Other concrete issues: Romania and Bulgaria. We already have said that we believe that Romania and Bulgaria meet the necessary conditions to become members of the Schengen area, and I want to reiterate it here today. That, of course, does not mean that we do not have the right to act when we believe some decisions taken by any of our Member States can put in question some of the principles of the rule of law that all Member States accepted.
Some of you insisted on the issue of social cohesion, and indeed it is a very important matter. The reality is that we are doing what we can at European level. But there are here differences between the instruments available at the national and the European level. As you may be aware, one of the concerns we have now in terms of the discussion for the next MFF, is the opposition that some of our governments are signalling, not only to the reinforcement of the Social Fund, but also the Globalisation Adjustment Fund (that is so important for workers that they may feel the impact and they be considered redundant because of some structural transformations in Europe) and even to the Solidarity Fund, because there are some governments that are simply proposing the elimination of this Fund.
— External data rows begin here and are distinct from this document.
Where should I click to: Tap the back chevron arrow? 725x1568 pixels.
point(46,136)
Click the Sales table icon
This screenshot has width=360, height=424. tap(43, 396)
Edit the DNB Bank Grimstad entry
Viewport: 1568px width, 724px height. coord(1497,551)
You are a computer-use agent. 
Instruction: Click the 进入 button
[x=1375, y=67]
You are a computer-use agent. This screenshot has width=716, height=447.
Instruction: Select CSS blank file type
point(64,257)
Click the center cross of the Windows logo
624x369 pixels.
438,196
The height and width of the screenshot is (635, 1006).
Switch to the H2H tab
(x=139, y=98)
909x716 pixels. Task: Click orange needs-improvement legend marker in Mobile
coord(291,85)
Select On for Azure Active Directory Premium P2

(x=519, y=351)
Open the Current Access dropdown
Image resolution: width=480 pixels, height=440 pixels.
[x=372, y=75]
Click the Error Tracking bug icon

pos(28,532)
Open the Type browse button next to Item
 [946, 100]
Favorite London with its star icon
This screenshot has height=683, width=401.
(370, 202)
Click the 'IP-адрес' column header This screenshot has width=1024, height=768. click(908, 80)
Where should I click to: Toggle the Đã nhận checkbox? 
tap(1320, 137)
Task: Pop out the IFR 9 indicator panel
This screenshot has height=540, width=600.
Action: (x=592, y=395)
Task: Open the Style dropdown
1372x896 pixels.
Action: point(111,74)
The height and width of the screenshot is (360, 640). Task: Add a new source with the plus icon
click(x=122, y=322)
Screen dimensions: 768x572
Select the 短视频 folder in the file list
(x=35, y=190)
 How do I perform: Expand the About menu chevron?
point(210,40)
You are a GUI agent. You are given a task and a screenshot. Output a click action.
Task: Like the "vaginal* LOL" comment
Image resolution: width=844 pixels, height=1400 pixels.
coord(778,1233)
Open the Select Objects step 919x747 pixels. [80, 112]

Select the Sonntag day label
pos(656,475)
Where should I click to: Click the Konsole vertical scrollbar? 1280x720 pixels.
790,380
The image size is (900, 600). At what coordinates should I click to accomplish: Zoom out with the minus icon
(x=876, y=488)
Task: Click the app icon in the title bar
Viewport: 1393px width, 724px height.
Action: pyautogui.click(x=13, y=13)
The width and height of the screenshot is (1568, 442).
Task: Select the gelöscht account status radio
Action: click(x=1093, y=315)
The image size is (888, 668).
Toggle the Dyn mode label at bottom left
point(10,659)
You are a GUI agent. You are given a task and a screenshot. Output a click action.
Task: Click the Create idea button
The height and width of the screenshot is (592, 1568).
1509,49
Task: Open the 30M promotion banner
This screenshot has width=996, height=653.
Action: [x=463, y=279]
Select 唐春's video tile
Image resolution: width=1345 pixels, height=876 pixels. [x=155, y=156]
I want also to thank those of you that made a reference to the European program of aid for deprived persons. I like to confirm: the Commission will come forward with a proposal for a new program to help poor people in Europe, because there is now rising poverty in Europe. So, that is why we have to be absolutely sincere and frank – yes, I say the word once again about this – you cannot withdraw from the European institutions the instruments to show solidarity and afterwards criticise Europe because Europe has not enough solidarity. We need to act at European level also in the social area. This is critically important, not only because it is just, but because we need a social dimension at European level, so that we can keep the support for our social market economy and for our European project.
And when we speak about more Europe, it's not just 'more Europe' for the sake of Europe or for the European institutions. The crisis in the Euro Area has shown that the credibility of the Euro as a single currency is also dependant on the coherence and the invigoration of the decisions taken for the Euro Area. So when people ask me about why we need more Europe: we need more Europe if we want to keep and sustain a common currency. We need more integration of the institutions but also more harmonization of the norms to avoid behaviours that are, indeed, against the common norms, and also we need more coherence of the policies. So this is at least indispensable for a common currency, and of course we want to make these proposals not just for the Euro Area, but for the European Union. Because we want this to be united, and we want this to be open for all. If some members do not want to join us, of course they have that right, but they should not have the right to avoid those who want to have a stronger union to build that stronger union, not only for the currency, but also for our common goals of a united Europe.
Finally, Mr President and Honourable Members, let me thank you for this debate. I believe in democracy. I believe in national democracy, but also in European democracy. And I want to reiterate that today, in the 21st century, only with national democracy our citizens will not be able to control their future, and their countries will become irrelevant. We are living fundamentally new times, and that is why we need to complete our national democracies with a strong European democracy, and this Parliament is the basis for that future, stronger European democracy. I thank you for your attention.